_Dokumenttext_
----------------

Von den vier Enden meiner Welt | Ein Update

Himmelsrichtungen waren immer von großer Bedeutung für die Menschen. Meine geografischen Endpunkte liegen in Schottland, Polen, den USA und Mexiko. Update: 18.8.24

Auf dem Highway 550 bei San Ysidro in Neumexiko liegt mein persönlicher westlichster Aufenthaltsort  (Bild: Google Streetview)

Die Himmelsrichtungen waren schon immer von großer Bedeutung für die Menschen: im Osten geht die Sonne auf, im Westen geht sie unter und im Süden erreicht sie ihren höchsten Stand (zumindest auf der Nordhalbkugel). Der Norden ist die Richtung, der man den Rücken zuwendet, wenn man nach Süden blickt. Beim Blick auf die digitale Weltkarte, auf der ich die von mir bereisten Orte markiert habe, fragte ich mich, welches wohl von meinem Wohnort in Ostfriesland aus gesehen der nördlichste, östlichste, südlichste und westlichste Punkt auf der Welt war, den ich besucht habe. Dieser Post ist eine aktualisierte Fassung eines Textes, den ich 2016 veröffentlicht habe.

Der Osten und der Norden waren einfach zu bestimmen: Giżycko, das früher Lötzen hieß und in Ostpreußen liegt, haben wir 1995 bei einem Polen-Urlaub besucht; ein netter, kleiner Ausflugsort am Jezioro Niegocin (Löwentinsee) mitten in der masurischen Seenplatte. Tatsächlich sind wir aber wohl weiter nach Osten gekommen, denn die Straße von Giżycko nach Węgorzewo (21° 45′ O) macht einen Schlenker und erreicht in der Ortschaft Pozezdrze (21° 52′ O) ihren östlichsten Punkt.

Lange war Henne Strand (55° 44′ Nord) an der dänischen Westküste der nördlichste Punkt meines Lebens. Wort habe ich mit ein paar Freunden den Jahreswechsel 1981/82 verbracht. Das änderte sich im Sommer 2024. Während eines Schottland-Aufenthalts habe ich Stirling Castle in der Nähe von Glasgow bzw. Edinburgh besucht. Die Koordinaten: 56° 7′.

----------------

_Bereitgestelltes Material_
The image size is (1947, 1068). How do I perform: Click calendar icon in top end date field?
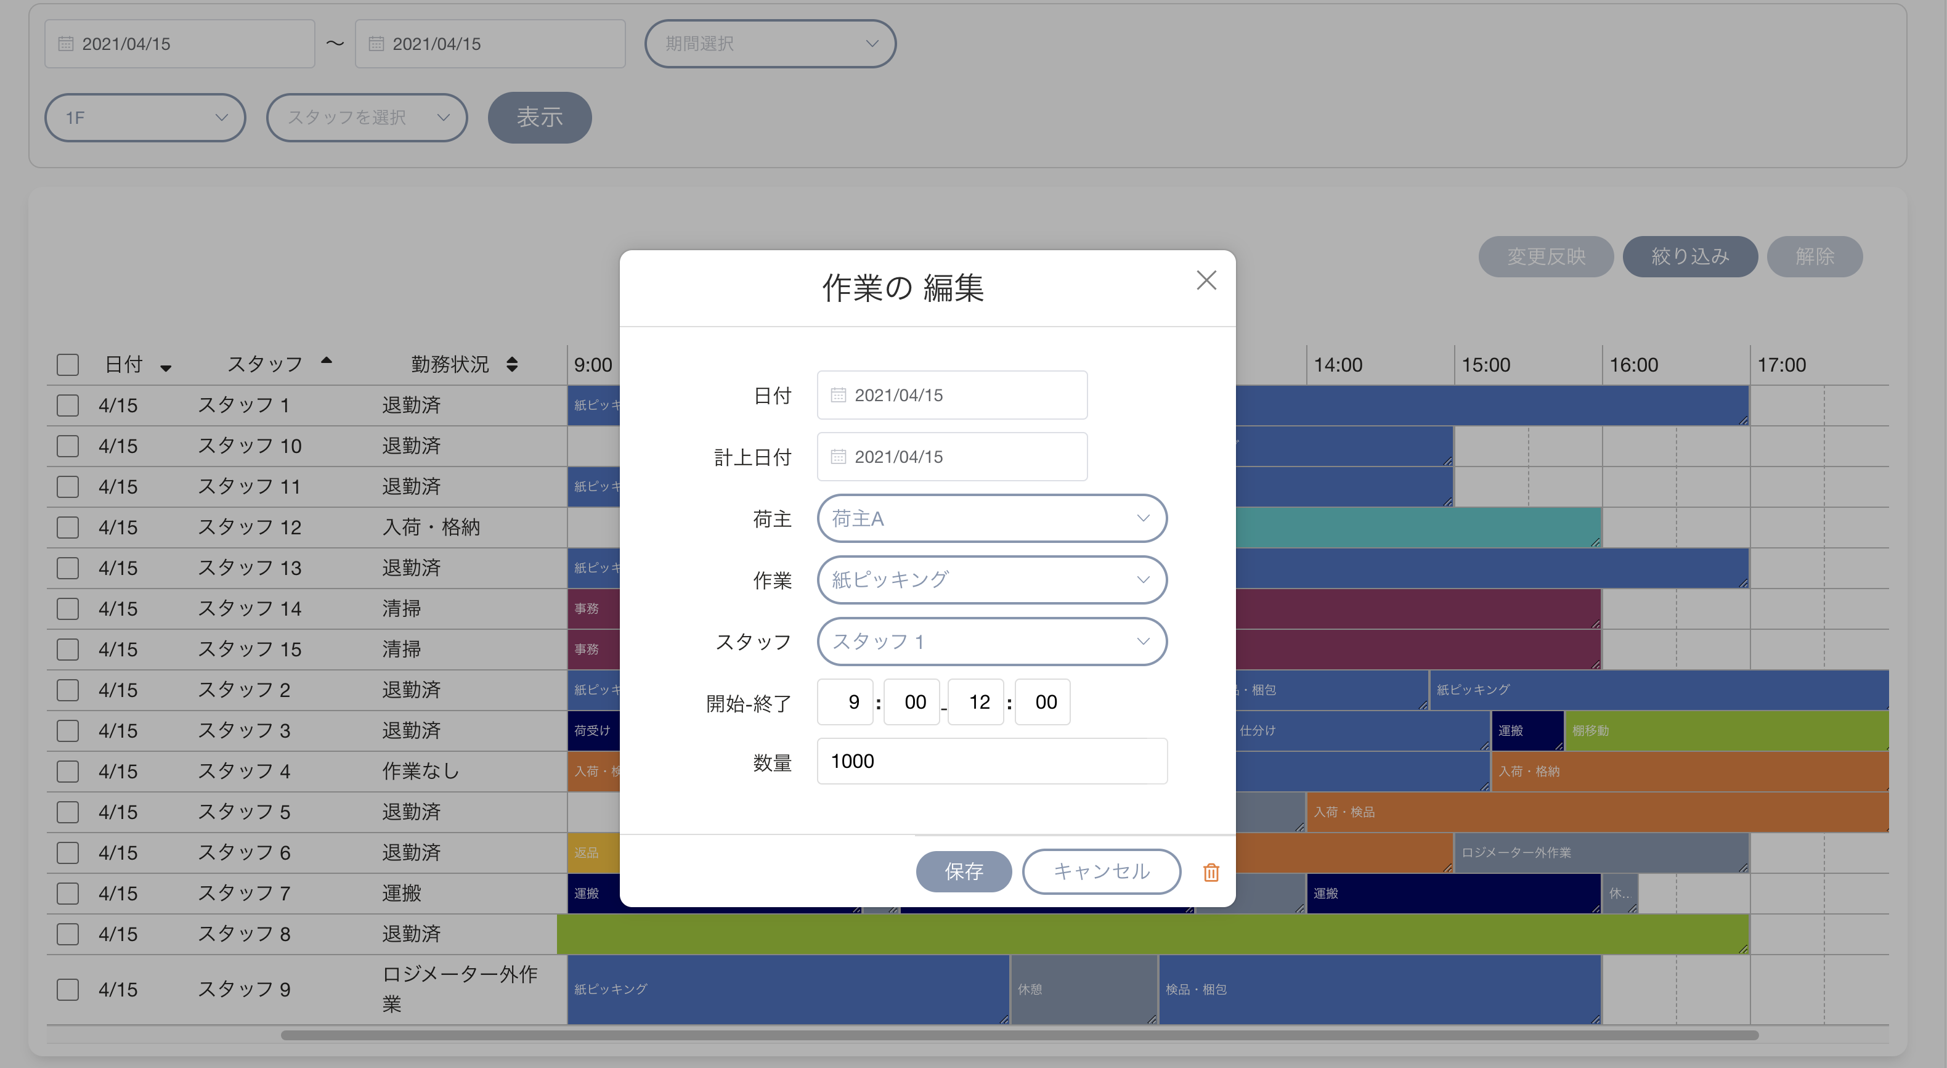pos(376,44)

----------------

_Ziele_
- 1) Begründe in ein bis drei Sätzen, warum laut dem Text über die geografischen Endpunkte nicht Giżycko selbst der östlichste besuchte Ort gewesen sein dürfte.
- 2) Fasse den Absatz des Textes über die geografischen Endpunkte, der mit „Der Osten und der Norden waren einfach zu bestimmen“ beginnt, als knappe Liste zusammen.
- 3) Gib den Abschnitt aus dem Text über die geografischen Endpunkte wieder, der mit den Worten „Von den vier“ einsetzt und mit „(Bild: Google Streetview)“ schließt.

_Lösungen im Einzelnen_
- 1) Die Straße von Giżycko nach Węgorzewo (21° 45′ O) macht einen Schlenker. Sie erreicht in der Ortschaft Pozezdrze (21° 52′ O) ihren östlichsten Punkt, sodass man dort wohl weiter nach Osten gekommen ist.

- 2)
- Osten und Norden waren leicht zu bestimmen.
- Der Ort im Osten ist Giżycko, früher Lötzen, in Ostpreußen. Er wurde 1995 bei einem Polen-Urlaub besucht.
- Giżycko ist ein kleiner Ausflugsort am Jezioro Niegocin (Löwentinsee) in der masurischen Seenplatte.
- Tatsächlich kam man wohl weiter nach Osten: Die Straße nach Węgorzewo (21° 45′ O) erreicht in Pozezdrze (21° 52′ O) ihren östlichsten Punkt.

- 3)
Von den vier Enden meiner Welt | Ein Update

Himmelsrichtungen waren immer von großer Bedeutung für die Menschen. Meine geografischen Endpunkte liegen in Schottland, Polen, den USA und Mexiko. Update: 18.8.24

Auf dem Highway 550 bei San Ysidro in Neumexiko liegt mein persönlicher westlichster Aufenthaltsort  (Bild: Google Streetview)